* _Task directions_
If a line appears in the data below, it must appear in your answer exactly as given.
### Material to process
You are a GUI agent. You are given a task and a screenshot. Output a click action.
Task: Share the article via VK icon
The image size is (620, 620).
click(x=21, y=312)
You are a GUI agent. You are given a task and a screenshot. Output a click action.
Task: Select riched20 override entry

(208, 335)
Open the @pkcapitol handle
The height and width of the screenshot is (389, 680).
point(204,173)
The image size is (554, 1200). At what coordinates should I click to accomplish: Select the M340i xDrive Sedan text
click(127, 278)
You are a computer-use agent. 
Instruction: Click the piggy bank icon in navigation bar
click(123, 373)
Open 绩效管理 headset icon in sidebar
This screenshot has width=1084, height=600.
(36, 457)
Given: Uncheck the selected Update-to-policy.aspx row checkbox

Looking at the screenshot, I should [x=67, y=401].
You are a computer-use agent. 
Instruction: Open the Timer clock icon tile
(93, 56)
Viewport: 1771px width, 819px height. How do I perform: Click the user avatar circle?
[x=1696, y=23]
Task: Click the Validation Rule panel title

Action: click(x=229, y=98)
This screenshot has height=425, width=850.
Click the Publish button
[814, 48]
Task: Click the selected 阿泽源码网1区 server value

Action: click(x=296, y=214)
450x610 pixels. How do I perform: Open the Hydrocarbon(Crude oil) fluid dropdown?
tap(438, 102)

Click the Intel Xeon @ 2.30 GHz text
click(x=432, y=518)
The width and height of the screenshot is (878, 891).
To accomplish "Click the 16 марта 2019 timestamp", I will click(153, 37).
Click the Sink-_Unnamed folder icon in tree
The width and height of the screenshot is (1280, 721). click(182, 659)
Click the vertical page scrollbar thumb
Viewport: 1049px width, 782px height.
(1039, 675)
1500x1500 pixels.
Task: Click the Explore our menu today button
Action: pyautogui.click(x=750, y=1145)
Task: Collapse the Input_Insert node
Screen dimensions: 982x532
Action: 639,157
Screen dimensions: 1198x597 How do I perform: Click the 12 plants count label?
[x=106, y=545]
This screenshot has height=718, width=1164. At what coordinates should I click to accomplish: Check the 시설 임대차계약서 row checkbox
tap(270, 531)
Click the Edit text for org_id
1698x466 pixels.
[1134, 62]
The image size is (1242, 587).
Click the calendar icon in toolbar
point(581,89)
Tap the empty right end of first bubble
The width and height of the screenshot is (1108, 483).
######
* _Written answer_
You are a GUI agent. You are given a task and a screenshot. Output a click action.
Task: Share the article via VK icon
The image size is (620, 620).
click(x=21, y=312)
You are a GUI agent. You are given a task and a screenshot. Output a click action.
Task: Select riched20 override entry

(208, 335)
Open the @pkcapitol handle
The height and width of the screenshot is (389, 680).
point(204,173)
The image size is (554, 1200). At what coordinates should I click to accomplish: Select the M340i xDrive Sedan text
click(127, 278)
You are a computer-use agent. 
Instruction: Click the piggy bank icon in navigation bar
click(123, 373)
Open 绩效管理 headset icon in sidebar
This screenshot has width=1084, height=600.
(36, 457)
Given: Uncheck the selected Update-to-policy.aspx row checkbox

Looking at the screenshot, I should [x=67, y=401].
You are a computer-use agent. 
Instruction: Open the Timer clock icon tile
(93, 56)
Viewport: 1771px width, 819px height. How do I perform: Click the user avatar circle?
[x=1696, y=23]
Task: Click the Validation Rule panel title

Action: click(x=229, y=98)
This screenshot has height=425, width=850.
Click the Publish button
[814, 48]
Task: Click the selected 阿泽源码网1区 server value

Action: click(x=296, y=214)
450x610 pixels. How do I perform: Open the Hydrocarbon(Crude oil) fluid dropdown?
tap(438, 102)

Click the Intel Xeon @ 2.30 GHz text
click(x=432, y=518)
The width and height of the screenshot is (878, 891).
To accomplish "Click the 16 марта 2019 timestamp", I will click(153, 37).
Click the Sink-_Unnamed folder icon in tree
The width and height of the screenshot is (1280, 721). click(182, 659)
Click the vertical page scrollbar thumb
Viewport: 1049px width, 782px height.
(1039, 675)
1500x1500 pixels.
Task: Click the Explore our menu today button
Action: pyautogui.click(x=750, y=1145)
Task: Collapse the Input_Insert node
Screen dimensions: 982x532
Action: 639,157
Screen dimensions: 1198x597 How do I perform: Click the 12 plants count label?
[x=106, y=545]
This screenshot has height=718, width=1164. At what coordinates should I click to accomplish: Check the 시설 임대차계약서 row checkbox
tap(270, 531)
Click the Edit text for org_id
1698x466 pixels.
[1134, 62]
The image size is (1242, 587).
Click the calendar icon in toolbar
point(581,89)
Tap the empty right end of first bubble
The width and height of the screenshot is (1108, 483).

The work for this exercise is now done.